◆ WHAT YOU HAVE TO DO ◆
Set out the items, from the start through the line containing "point(671,512)", as a JSON list of strings with one string per line, skipping blank lines. Leave the pictures out of the answer.

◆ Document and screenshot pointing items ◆
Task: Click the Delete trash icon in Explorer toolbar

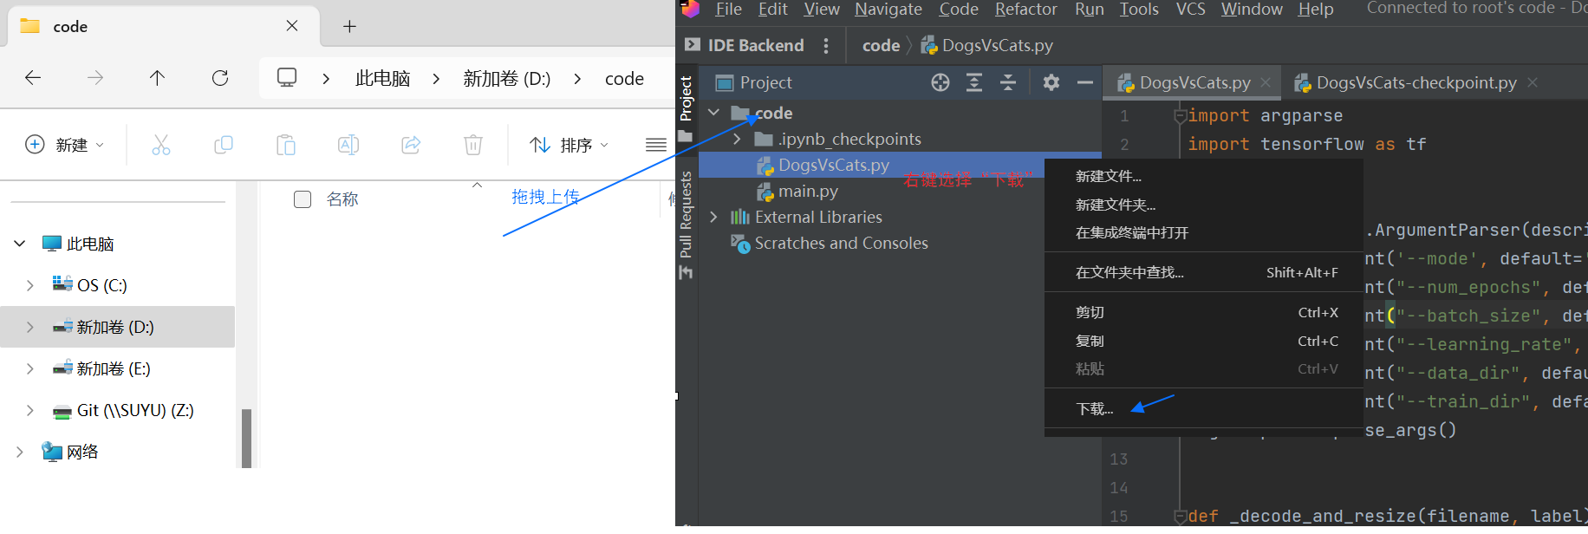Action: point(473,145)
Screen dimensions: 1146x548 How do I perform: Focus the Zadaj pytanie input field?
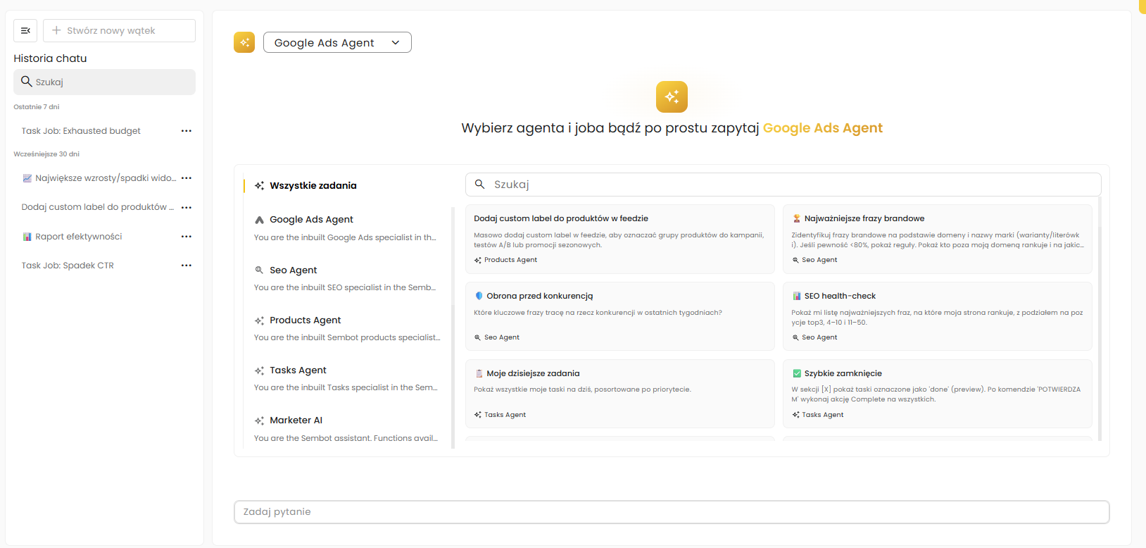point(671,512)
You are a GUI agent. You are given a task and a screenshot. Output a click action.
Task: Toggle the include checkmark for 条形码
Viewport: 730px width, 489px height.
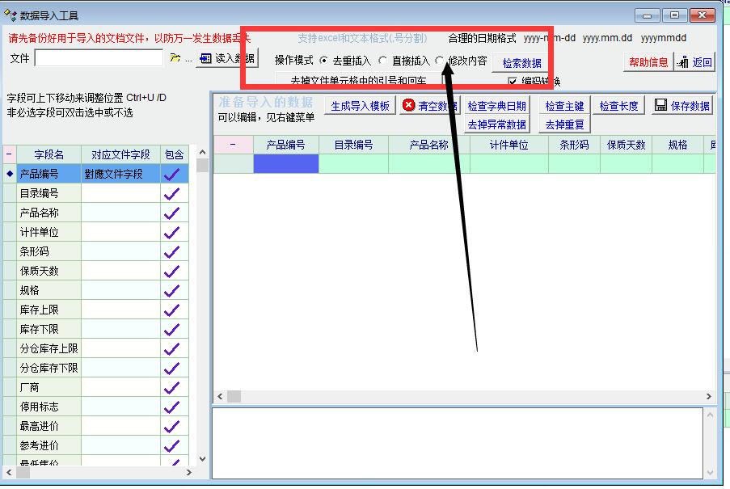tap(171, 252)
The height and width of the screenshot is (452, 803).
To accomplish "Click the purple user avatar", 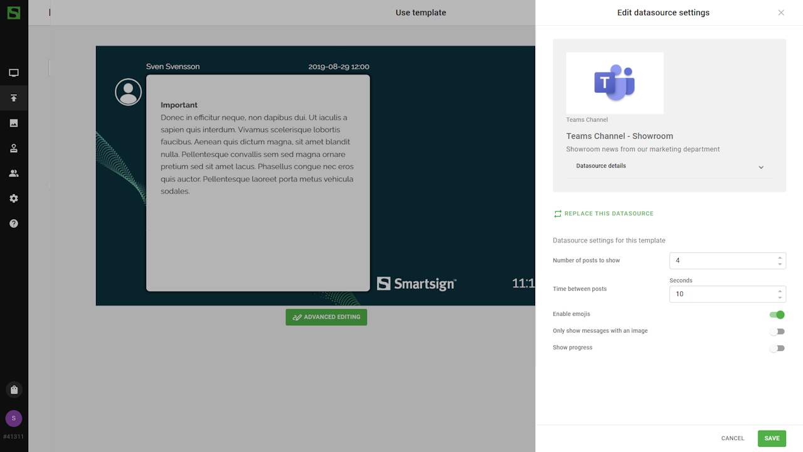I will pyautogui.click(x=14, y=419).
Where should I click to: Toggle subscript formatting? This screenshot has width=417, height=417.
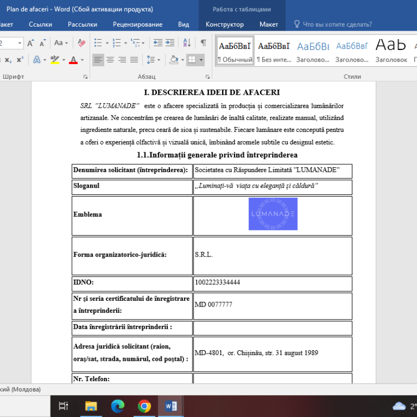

◆ WORKED ANSWER ◆
[
  "Task: Click the Delete trash icon in Explorer toolbar",
  "Action: point(473,145)",
  "Screen dimensions: 1146x548 How do I perform: Focus the Zadaj pytanie input field?",
  "point(671,512)"
]